With Arnold Schwarzenegger, on the other hand, we had hundreds of journalists panting for an interview during his 2002 afterschool-initiative campaign. We picked our outlets carefully, but even when we granted several interviews in one day, we had a movie-trained spokesman who knew how to stay on message. We also had millions of dollars for commercials, which is very helpful in a market the size of California. Even though we flew around the state doing media appearances, Schwarzenegger wouldn’t hang out with reporters for stream-of-consciousness color pieces. It was a disciplined approach that foreshadowed the carefully controlled access of his winning gubernatorial campaign.

Dean, who prided himself on the McCainiac straight-talk model when he was a long shot, is becoming cautious, even censored. His managers are probably right. He can’t keep shooting off his mouth. His verbal missteps (Confederate flag, crazy 9/11 theories, downplaying Saddam’s capture, no prejudging of Osama, fumbling a reference to the Bible) are getting him in trouble with everyone but his hard-core groupies. And groupies stick around long after everyone else has left the arena.

Dean can’t continue to throw out tasty tofu to his left-wing crowd. As the polls tighten, he is beginning to tack to the center. He has suddenly found religion, at least in the south. Last September he said, “I stood up against all the president’s tax cuts,” and wants to repeal them all, including those helping middle-class Americans. Now he stresses the importance of payroll-tax reform and says that he’ll announce, sometime in the future, a tax-relief plan for the middle class. When he was governor of Vermont, though, he was something of a fiscal moderate and not a big taxer.
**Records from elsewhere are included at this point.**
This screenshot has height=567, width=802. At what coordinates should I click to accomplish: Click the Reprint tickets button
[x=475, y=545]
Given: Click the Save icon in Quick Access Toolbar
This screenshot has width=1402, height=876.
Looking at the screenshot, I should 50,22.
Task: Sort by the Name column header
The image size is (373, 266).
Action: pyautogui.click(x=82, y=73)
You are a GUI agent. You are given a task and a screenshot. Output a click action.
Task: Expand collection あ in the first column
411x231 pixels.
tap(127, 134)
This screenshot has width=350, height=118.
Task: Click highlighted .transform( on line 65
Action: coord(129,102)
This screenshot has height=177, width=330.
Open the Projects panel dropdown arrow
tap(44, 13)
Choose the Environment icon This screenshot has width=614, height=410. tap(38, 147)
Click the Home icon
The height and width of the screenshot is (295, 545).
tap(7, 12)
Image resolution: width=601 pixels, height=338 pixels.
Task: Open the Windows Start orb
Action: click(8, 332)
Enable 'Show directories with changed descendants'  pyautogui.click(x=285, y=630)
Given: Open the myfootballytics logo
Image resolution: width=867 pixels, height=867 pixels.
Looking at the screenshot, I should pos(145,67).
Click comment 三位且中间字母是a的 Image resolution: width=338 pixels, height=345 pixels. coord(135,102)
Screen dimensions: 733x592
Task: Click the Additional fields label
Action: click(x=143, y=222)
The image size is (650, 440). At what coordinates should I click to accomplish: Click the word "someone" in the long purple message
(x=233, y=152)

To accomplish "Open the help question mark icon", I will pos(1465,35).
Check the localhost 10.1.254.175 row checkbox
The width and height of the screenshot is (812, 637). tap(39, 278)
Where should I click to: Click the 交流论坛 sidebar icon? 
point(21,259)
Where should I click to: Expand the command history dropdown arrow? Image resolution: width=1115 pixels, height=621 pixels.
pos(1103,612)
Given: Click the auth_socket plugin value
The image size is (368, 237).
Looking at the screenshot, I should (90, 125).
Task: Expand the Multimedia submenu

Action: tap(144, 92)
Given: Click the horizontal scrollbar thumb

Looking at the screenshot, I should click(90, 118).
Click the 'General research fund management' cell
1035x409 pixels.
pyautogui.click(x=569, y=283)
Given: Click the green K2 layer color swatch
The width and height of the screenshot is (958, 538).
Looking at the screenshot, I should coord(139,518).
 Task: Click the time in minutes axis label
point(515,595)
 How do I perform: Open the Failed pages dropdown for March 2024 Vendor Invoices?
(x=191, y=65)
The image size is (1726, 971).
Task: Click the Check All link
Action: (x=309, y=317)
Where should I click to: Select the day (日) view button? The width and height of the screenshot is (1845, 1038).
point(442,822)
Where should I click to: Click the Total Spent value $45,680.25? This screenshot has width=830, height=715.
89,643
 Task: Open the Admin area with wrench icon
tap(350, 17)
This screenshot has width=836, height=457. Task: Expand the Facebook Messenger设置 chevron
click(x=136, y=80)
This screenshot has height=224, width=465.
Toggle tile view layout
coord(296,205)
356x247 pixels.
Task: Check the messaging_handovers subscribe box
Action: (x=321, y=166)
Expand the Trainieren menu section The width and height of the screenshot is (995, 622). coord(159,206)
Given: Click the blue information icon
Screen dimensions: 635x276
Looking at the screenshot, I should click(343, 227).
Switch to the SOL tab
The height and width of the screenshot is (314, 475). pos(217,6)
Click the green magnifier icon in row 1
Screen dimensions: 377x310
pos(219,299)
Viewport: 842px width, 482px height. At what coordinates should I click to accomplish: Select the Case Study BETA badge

Which raises the question he hasn’t quite been able to answer in this campaign: Who is the real Howard Dean?

The problem for Dean is that when he makes these remarks and insinuations–not prejudging Osama bin Laden, insisting he wasn’t a strong NAFTA supporter when he had previously proclaimed that he was–he doesn’t quite know how to gracefully backtrack. He doesn’t want to admit that he made a gaffe or changed a position; he just tries to wipe the slate clean and repeat today’s more politically palatable stance (as he did in proclaiming his newfound love for the Iowa caucuses). I think he should have stood his ground on his larger point about Confederate flag lovers–that Democrats need to appeal to conservative southerners–but the pressure proved too great. Reporters, of course, revel in these controversies and relentlessly try to point out contradictions between what a candidate said last week or last year and the message he’s peddling today. Which is why Dean is increasingly avoiding journalists and his staff is trying to muzzle him.

The Dean surge didn’t happen by accident. Many voters find his regular-guy, say-what-you-think bluntness refreshing, even when they disagree with him. But now that he’s the frontrunner, the previously feisty underdog keeps getting in trouble with the “gotcha” reporters with whom he must play the game.

Zipping his lip–at least until Trippi & Co. approve the script–is likely to help him slip through the primaries successfully even though the newest straight talker, Wesley Clark, is supposedly wearing really loud shoes (how many more times can the spokespeople use the words “they hear our footsteps”?).

But Democrats may be left with a candidate who is missing the very trait that made him stand out from the focus-grouped, consultant-driven crowd. And that could make for a very boring election.

Sheri Annis, a Washington, D.C. media consultant is a veteran of several California political campaigns.